The two highest-yield documentation failures: (1) describing only an adjustment (grinding, polishing, smoothing) without naming the material added, which is a D9943 not a D9942; and (2) leaving the original guard fabrication date blank, which forces the carrier to assume the guard is either too new (within warranty) or too old (past replacement) and route the claim to denial.
Common denial reasons
The most frequent reasons D9942 is denied, downgraded, or recouped:
- Code confused with D9943. Adjusting a guard (grinding, smoothing, relieving) without adding material is D9943 — not D9942. Carriers will downgrade to D9943's allowable when chart audit shows no material was added. This is the single most common D9942 audit recoupment trigger.
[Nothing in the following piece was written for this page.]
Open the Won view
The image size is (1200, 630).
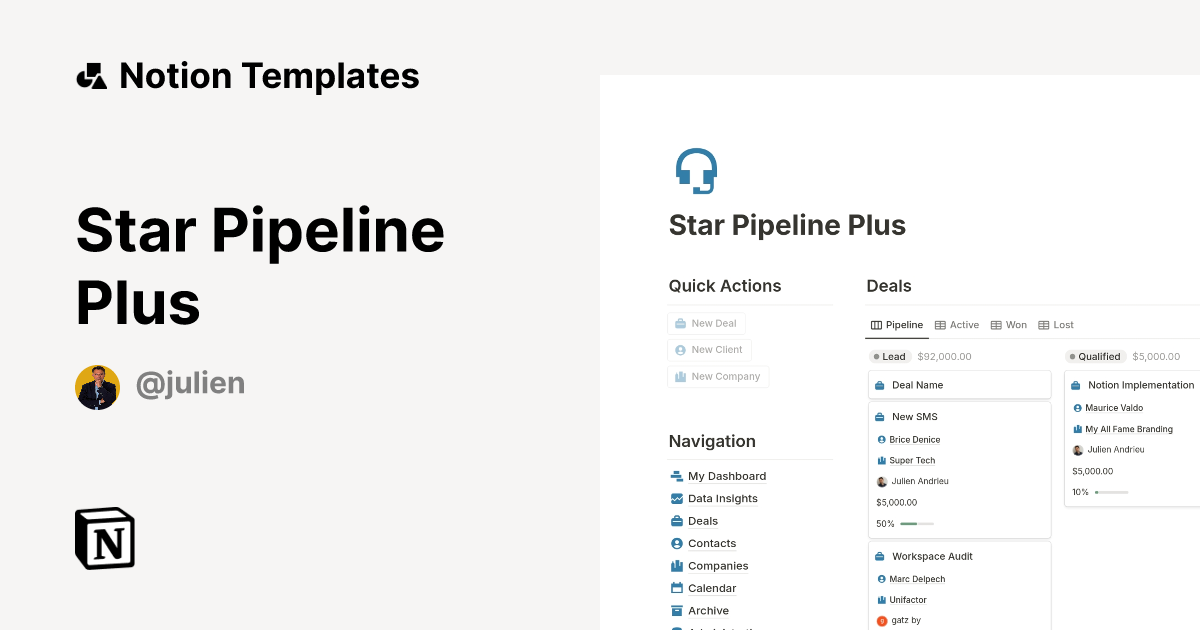1009,324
- Original guard age missing or too old. Without a fabrication date, carriers default-deny. With a guard older than the carrier's replacement clock (typically 3-5 years), carriers route to "benefit available for new guard, not repair."
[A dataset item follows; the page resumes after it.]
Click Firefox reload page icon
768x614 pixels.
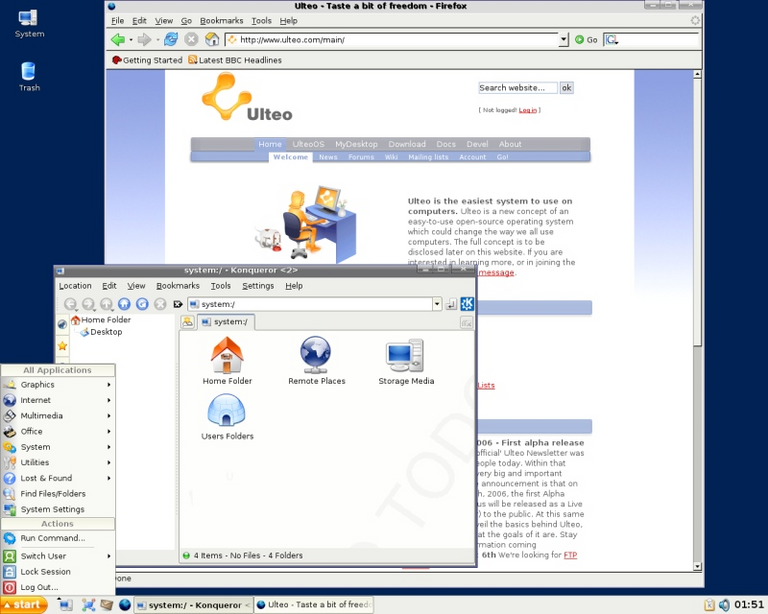(171, 39)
- Within 6 months of original delivery. Repairs within 6 months of D9944/D9945/D9946 are bundled into the original fabrication fee. Requires a narrative of post-delivery change in condition.
- Material added not documented. A note that says "repaired guard" without naming the material (PMMA, EVA, soft reline) reads as adjustment, not repair. Reviewers cannot adjudicate D9942 without evidence of fabrication work.
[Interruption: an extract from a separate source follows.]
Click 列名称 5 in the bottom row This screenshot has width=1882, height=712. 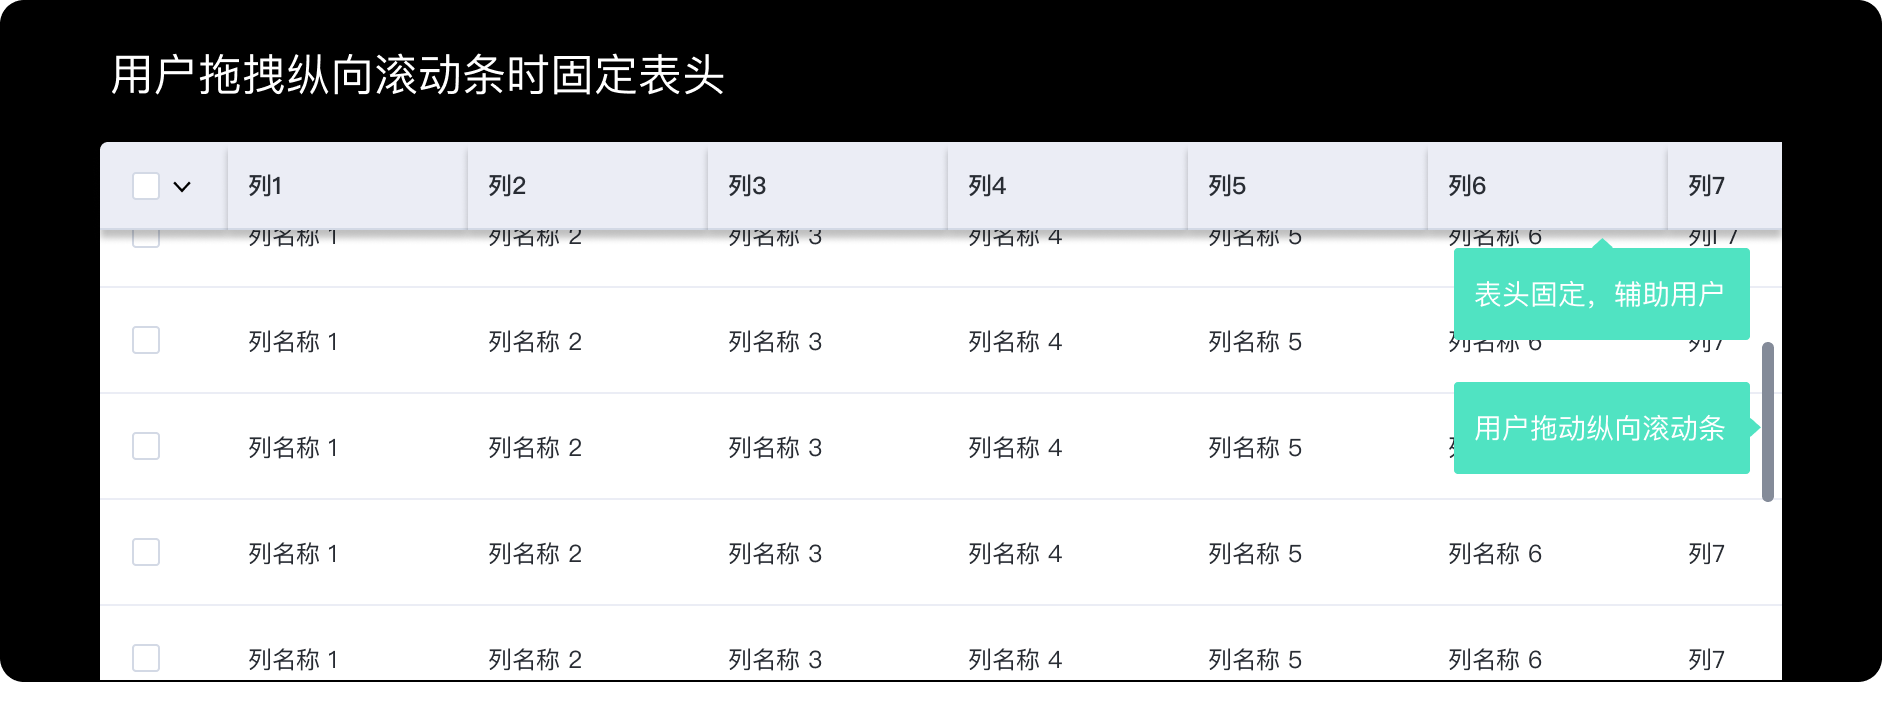tap(1255, 660)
- Same-site repair within 12 months. Many plans allow one repair per guard per year; a second repair on the same fracture site within 12 months is denied as duplicate of service.
- Lost guard billed as repair. D9942 requires the original guard to be physically present. Replacing a lost guard with a new fabrication and billing D9942 is fraud and audit-recouped; the correct code is D9944/D9945/D9946.
- Athletic mouthguard repair billed as D9942. Athletic mouthguards are D9941; repair of an athletic mouthguard is generally not separately billable to dental insurance and is patient-pay.
- Sleep apnea appliance repair billed as D9942. Sleep appliances are processed under medical insurance (CPT/HCPCS E0486) or different CDT codes; D9942 does not apply.
- No occlusion check documented. Carriers expect a post-repair occlusion verification. Without it, the repair reads as incomplete and is sometimes downgraded.
- Photographs requested and not provided. Aetna, MetLife Federal, and several Medicaid plans request pre- and post-repair photos for audit defense; not providing them can trigger denial on appeal.
- Default-template language in the note. A note that retains unfilled "[Repair type]" or "[Material used]" placeholders reads as boilerplate and is an automatic downgrade in chart audits.
- Billing both D9942 and a new-guard code on the same arch. A repair and a new fabrication on the same arch on the same date is mutually exclusive; the new fabrication overrides.